The prospects for the UK’s research-intensive industries post-Brexit have been the subject of much debate. In a recent FT piece, John Kingman, chairman of UK Research and Innovation and a former second permanent secretary at the Treasury, describes the UK as ‘the leading scientific nation in the world after the US’ and says a focus on science and innovation represent ‘the best industrial strategy available’. 

There is certainly a lot at stake as the UK prepares for exit negotiations. UK pharma companies could lose EU funding for R&D initiatives as a result of the vote to leave, and there are fears that scientists could shun UK universities if they can’t use them to access international research programmes. 

Also at risk is the country’s ’soft’ power over pharmaceutical regulatory developments. The UK Medicines and Healthcare Products Regulatory Agency (MHRA) plays a leading role in EU medicine approvals, and the fact that the European Medicines Agency is based in the UK gives the MHRA greater influence over regulatory developments both in the EU and globally. 

Regime change?

The ultimate effect of Brexit on the pharmaceutical industry will depend on the UK’s future relationship with the European Union.  

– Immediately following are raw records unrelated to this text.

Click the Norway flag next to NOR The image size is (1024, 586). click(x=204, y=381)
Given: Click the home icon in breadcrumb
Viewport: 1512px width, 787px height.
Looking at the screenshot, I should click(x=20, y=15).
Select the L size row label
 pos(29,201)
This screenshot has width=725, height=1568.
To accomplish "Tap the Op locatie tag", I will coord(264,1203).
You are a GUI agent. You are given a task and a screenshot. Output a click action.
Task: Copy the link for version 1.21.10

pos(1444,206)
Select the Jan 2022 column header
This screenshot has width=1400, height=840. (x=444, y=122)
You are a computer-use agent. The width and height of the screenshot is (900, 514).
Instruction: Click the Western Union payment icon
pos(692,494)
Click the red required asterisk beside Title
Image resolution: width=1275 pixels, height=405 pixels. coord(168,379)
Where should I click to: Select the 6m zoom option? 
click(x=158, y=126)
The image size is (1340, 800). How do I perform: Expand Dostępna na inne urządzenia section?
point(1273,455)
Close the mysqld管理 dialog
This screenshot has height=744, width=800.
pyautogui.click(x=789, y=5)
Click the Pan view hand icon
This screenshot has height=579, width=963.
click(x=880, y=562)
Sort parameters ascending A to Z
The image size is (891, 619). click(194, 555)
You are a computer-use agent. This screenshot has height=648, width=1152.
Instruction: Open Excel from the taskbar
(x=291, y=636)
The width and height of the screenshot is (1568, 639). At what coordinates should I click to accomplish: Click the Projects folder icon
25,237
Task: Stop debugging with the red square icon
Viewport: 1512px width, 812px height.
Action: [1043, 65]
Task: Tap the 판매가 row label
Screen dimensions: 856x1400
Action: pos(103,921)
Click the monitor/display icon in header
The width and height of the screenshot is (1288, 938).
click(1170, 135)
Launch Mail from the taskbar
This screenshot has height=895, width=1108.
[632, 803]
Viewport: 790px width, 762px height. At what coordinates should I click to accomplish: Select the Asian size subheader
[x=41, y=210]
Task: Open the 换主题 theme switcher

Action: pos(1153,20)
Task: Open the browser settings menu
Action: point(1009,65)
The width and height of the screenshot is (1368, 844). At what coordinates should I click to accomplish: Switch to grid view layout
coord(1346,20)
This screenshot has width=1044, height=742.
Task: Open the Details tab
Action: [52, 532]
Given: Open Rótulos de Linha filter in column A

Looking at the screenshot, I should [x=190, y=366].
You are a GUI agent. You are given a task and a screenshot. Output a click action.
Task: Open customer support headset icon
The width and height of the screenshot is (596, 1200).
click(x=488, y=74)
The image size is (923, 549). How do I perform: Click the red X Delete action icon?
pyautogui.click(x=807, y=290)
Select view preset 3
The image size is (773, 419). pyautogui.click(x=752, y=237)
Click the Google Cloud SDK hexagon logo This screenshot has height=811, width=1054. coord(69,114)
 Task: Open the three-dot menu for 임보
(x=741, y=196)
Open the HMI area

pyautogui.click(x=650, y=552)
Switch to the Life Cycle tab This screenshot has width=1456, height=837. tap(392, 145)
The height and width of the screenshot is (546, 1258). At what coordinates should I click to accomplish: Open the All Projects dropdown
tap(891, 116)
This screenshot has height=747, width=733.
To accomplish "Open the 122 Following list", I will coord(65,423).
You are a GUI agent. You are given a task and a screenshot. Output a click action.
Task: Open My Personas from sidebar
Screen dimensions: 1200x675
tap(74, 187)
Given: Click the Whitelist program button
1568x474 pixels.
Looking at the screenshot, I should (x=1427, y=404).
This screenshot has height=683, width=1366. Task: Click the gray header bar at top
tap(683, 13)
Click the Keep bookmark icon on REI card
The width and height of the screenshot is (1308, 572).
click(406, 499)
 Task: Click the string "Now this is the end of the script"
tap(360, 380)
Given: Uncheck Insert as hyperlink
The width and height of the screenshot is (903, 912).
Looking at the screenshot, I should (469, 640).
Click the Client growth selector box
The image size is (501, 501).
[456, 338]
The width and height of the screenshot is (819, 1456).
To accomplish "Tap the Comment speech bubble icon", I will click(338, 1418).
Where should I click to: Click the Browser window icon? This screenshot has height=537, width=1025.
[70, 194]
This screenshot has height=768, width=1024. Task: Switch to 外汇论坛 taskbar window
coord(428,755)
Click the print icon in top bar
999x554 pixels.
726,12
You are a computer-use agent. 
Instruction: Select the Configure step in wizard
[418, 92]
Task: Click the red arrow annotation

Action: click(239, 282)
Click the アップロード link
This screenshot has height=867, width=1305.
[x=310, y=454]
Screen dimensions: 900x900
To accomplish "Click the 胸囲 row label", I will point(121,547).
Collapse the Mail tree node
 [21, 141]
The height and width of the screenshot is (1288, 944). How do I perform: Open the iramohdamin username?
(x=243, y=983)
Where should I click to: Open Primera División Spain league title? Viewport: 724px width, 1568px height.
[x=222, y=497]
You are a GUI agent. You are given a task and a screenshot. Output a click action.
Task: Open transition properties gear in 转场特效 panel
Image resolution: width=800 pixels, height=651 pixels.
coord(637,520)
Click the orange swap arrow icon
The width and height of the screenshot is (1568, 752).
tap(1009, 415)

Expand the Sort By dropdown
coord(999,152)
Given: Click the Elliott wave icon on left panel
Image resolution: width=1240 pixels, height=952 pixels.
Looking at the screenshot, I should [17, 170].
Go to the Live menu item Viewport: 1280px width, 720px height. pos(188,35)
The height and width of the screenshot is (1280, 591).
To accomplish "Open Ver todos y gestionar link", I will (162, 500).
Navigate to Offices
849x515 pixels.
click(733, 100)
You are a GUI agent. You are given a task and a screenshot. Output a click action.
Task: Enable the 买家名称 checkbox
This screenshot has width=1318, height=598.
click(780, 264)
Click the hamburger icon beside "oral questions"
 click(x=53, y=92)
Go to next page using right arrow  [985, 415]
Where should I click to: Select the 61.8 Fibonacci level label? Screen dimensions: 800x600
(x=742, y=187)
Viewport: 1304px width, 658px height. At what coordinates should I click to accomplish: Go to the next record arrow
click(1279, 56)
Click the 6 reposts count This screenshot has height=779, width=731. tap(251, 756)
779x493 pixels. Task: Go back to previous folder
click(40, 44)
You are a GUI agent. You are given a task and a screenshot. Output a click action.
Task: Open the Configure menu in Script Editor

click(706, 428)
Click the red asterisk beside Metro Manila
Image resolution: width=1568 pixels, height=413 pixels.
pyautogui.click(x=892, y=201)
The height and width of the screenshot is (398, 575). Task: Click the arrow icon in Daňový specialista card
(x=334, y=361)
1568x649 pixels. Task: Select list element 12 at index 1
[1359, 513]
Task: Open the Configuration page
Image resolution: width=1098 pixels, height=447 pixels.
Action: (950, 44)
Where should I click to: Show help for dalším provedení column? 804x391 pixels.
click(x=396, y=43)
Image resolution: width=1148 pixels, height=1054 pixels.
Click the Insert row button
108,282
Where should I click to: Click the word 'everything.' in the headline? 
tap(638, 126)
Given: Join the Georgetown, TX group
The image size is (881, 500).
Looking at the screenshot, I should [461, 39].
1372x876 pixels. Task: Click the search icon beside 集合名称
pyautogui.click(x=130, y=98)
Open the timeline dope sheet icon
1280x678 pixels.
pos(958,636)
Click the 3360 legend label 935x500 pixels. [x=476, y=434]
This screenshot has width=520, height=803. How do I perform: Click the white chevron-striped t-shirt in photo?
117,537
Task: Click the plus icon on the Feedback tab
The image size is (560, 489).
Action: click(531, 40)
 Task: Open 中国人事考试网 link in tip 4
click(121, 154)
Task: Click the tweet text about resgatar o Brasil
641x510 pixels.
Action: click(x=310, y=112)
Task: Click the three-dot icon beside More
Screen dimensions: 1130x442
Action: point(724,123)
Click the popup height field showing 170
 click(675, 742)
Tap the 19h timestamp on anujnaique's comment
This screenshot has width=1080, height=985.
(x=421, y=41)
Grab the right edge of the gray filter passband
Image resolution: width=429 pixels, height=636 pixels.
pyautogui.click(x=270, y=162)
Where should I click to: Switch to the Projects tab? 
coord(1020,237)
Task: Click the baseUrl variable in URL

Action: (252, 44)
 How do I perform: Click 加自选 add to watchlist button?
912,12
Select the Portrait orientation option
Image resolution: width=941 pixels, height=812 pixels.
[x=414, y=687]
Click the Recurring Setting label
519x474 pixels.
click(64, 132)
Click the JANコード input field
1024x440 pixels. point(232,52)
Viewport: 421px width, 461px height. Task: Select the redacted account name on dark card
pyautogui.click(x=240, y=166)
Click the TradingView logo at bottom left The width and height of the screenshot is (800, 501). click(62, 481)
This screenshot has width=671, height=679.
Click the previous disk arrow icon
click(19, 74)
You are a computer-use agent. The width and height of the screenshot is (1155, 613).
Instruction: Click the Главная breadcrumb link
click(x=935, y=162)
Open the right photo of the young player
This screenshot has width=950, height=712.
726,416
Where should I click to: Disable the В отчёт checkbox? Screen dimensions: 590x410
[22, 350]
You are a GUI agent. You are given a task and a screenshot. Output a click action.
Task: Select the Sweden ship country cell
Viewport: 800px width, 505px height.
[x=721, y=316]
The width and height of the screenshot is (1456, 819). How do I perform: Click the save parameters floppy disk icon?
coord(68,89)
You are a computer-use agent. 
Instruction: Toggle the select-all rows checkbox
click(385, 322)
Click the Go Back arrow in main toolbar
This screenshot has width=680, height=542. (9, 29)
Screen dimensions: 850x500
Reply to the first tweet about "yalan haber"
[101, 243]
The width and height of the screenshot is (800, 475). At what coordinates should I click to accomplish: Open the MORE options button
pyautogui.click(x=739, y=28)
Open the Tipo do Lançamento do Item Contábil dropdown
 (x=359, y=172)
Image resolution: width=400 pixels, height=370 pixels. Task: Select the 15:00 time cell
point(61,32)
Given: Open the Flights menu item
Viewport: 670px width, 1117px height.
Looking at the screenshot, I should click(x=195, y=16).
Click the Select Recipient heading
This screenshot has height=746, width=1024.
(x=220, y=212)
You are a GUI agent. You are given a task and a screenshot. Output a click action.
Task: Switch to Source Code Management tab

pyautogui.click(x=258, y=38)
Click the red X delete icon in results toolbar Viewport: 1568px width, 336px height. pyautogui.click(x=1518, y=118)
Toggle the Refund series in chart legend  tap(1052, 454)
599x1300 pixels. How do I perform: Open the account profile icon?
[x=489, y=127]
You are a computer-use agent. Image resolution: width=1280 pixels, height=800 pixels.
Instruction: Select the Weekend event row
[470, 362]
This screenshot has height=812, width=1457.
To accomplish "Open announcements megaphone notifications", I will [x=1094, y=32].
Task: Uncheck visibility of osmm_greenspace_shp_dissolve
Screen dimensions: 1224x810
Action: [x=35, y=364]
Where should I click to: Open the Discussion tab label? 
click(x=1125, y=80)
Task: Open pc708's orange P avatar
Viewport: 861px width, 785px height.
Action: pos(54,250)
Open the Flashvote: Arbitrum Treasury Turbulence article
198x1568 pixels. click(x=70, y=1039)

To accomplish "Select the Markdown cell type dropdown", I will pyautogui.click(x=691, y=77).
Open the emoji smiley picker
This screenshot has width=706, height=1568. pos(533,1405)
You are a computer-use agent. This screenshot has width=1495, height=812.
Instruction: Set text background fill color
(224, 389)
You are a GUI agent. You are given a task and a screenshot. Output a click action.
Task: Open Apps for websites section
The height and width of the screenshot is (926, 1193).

If the UK government manages to negotiate a deal similar to that of Norway and remains within the European Economic Area (EEA), much of the current regulatory regime will continue to apply. It would be unlikely that pharma companies would have to change the way they seek marketing authorisations, run clinical trials or report adverse reactions to their products. 

But if a Norway-style option is not available, things become less clear. Switzerland is not part of the EEA yet has a thriving life sciences industry – the biggest in Europe by market capitalisation. Its authorisation regime mirrors that of the EU, but it has multiple bilateral trade treaties with member states that the UK may not be able to replicate.  It also incorporates the vast majority of EU regulation into its own national laws.

If the UK does end up with a deal similar to that of Switzerland, things may become more complex for all pharma companies accessing Europe. In order to market their products in the UK and EU, drug-makers may have to comply with two (if not more) regulatory regimes.